*Teks Sumber:*
# # #

Saat itu, saya dan beberapa teman peserta mendapat bagian materi lapangan untuk observasi di suatu sudut kota Solo (saya lupa tepatnya nama daerah tersebut). Kasus yang kami observasi selama 3 (tiga) hari itu adalah kasus pertanahan/ agraria. Selalu terjadi penindasan/ tindak kezaliman dari masyarakat yang lebih kuat terhadap masyarakat lainnya yang lemah dari aspek ekonomi, politik maupun hukum. Kali ini yang berkuasa adalah pemerintah daerah. Warga yang sudah bertahun-tahun menempati tanah di sana, diharuskan untuk meninggalkan tempat tinggal mereka, karena tanah tersebut di cap sebagai tanah milik pemerintah daerah setempat. Hak asasi manusia mereka sebagai warga negara tak terpenui. Adalah hak asasi setiap manusia untuk mendapatkan tempat tinggal yang layak. Hak atas tanah dan hak atas perumahan mereka tak terpenuhi.

# # #

*Cuplikan Data:*
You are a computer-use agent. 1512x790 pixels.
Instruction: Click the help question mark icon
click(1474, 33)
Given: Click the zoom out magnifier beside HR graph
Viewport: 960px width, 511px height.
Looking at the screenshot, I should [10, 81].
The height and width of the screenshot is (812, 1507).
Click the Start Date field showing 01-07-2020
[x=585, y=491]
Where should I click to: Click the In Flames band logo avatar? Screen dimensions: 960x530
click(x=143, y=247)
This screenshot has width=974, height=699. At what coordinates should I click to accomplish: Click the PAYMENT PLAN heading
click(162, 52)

# # #

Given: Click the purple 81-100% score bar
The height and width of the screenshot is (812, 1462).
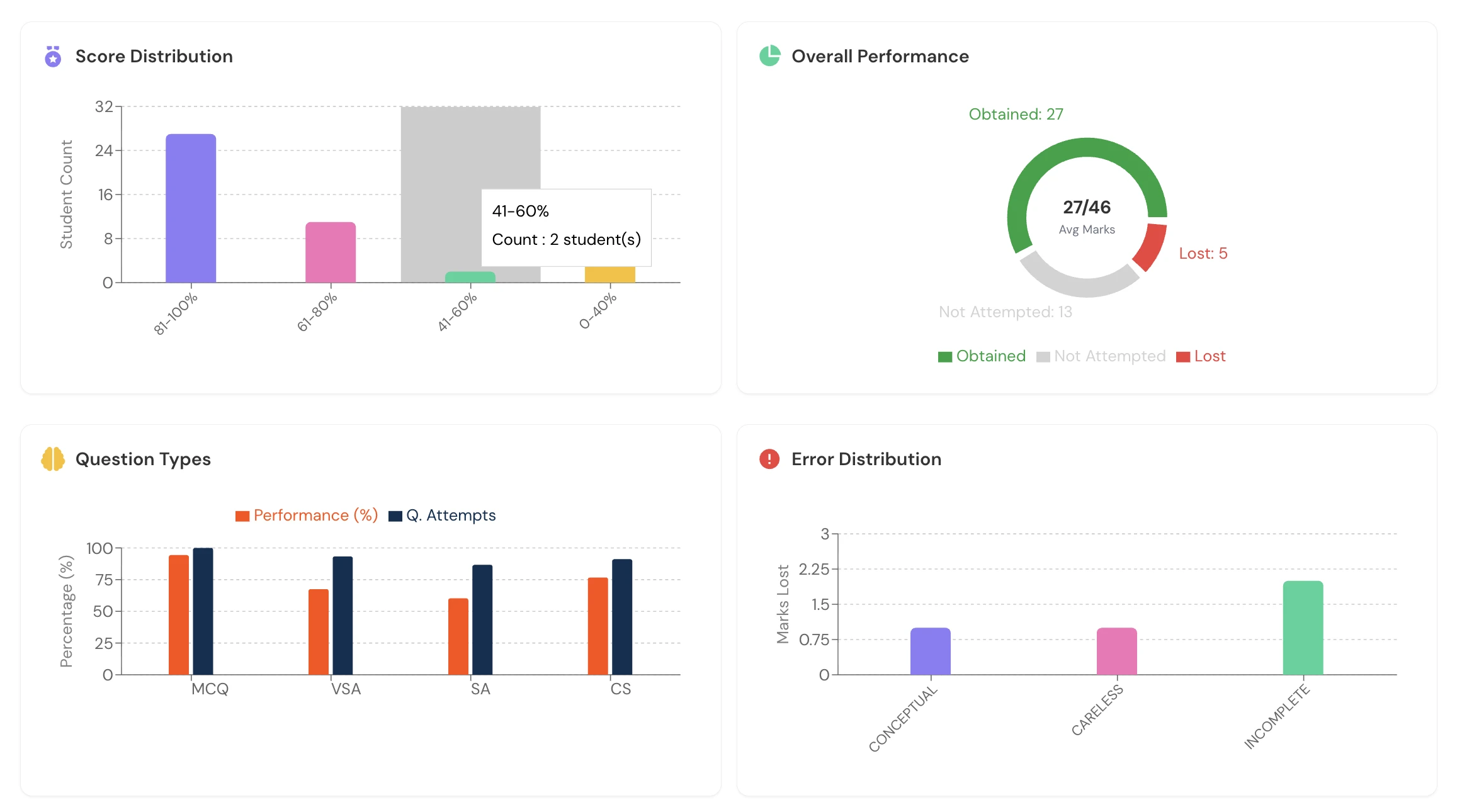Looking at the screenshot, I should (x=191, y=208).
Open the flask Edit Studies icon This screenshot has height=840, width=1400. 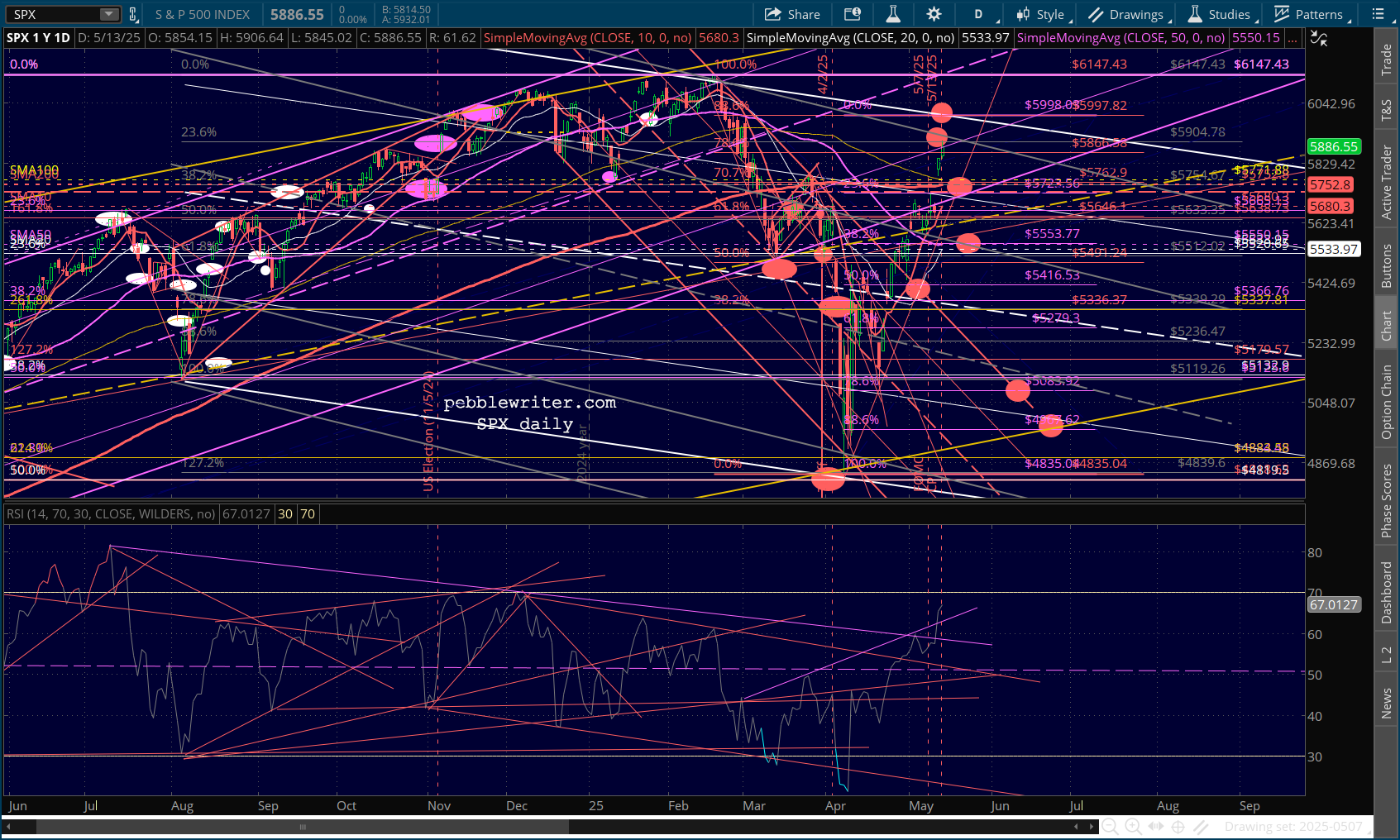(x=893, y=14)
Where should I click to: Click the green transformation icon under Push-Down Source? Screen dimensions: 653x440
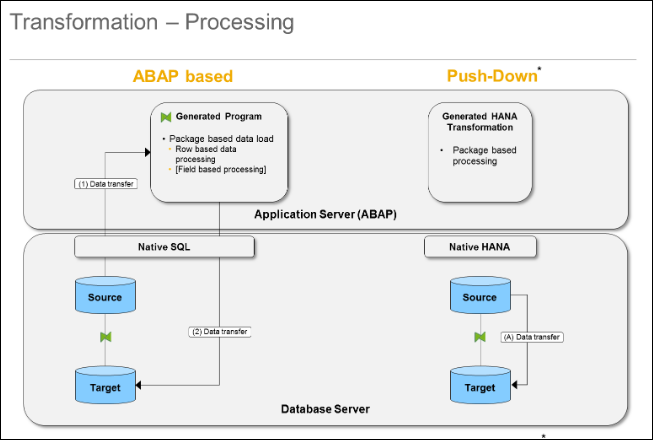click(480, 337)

# # #

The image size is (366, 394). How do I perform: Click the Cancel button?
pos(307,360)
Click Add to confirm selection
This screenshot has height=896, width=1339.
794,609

# # #

*Tugas:*
**1)** Berdasarkan teks sumber, jelaskan dalam satu sampai tiga kalimat mengapa warga yang sudah bertahun-tahun menempati tanah itu harus meninggalkan tempat tinggal mereka.
**2)** Pada daftar, tukar "magnifier" dengan "magnifying glass" dan tulis ulang hanya baris-baris mulai dari baris yang memuat "You are a computer-use" sampai baris yang memuat "Looking at the screenshot, I should [10, 81].", tanpa perubahan lain.

*Jawaban:*
**1)** Warga diharuskan meninggalkan tempat tinggal mereka karena tanah yang mereka tempati dicap sebagai tanah milik pemerintah daerah setempat.

**2)**
You are a computer-use agent. 1512x790 pixels.
Instruction: Click the help question mark icon
click(1474, 33)
Given: Click the zoom out magnifying glass beside HR graph
Viewport: 960px width, 511px height.
Looking at the screenshot, I should [10, 81].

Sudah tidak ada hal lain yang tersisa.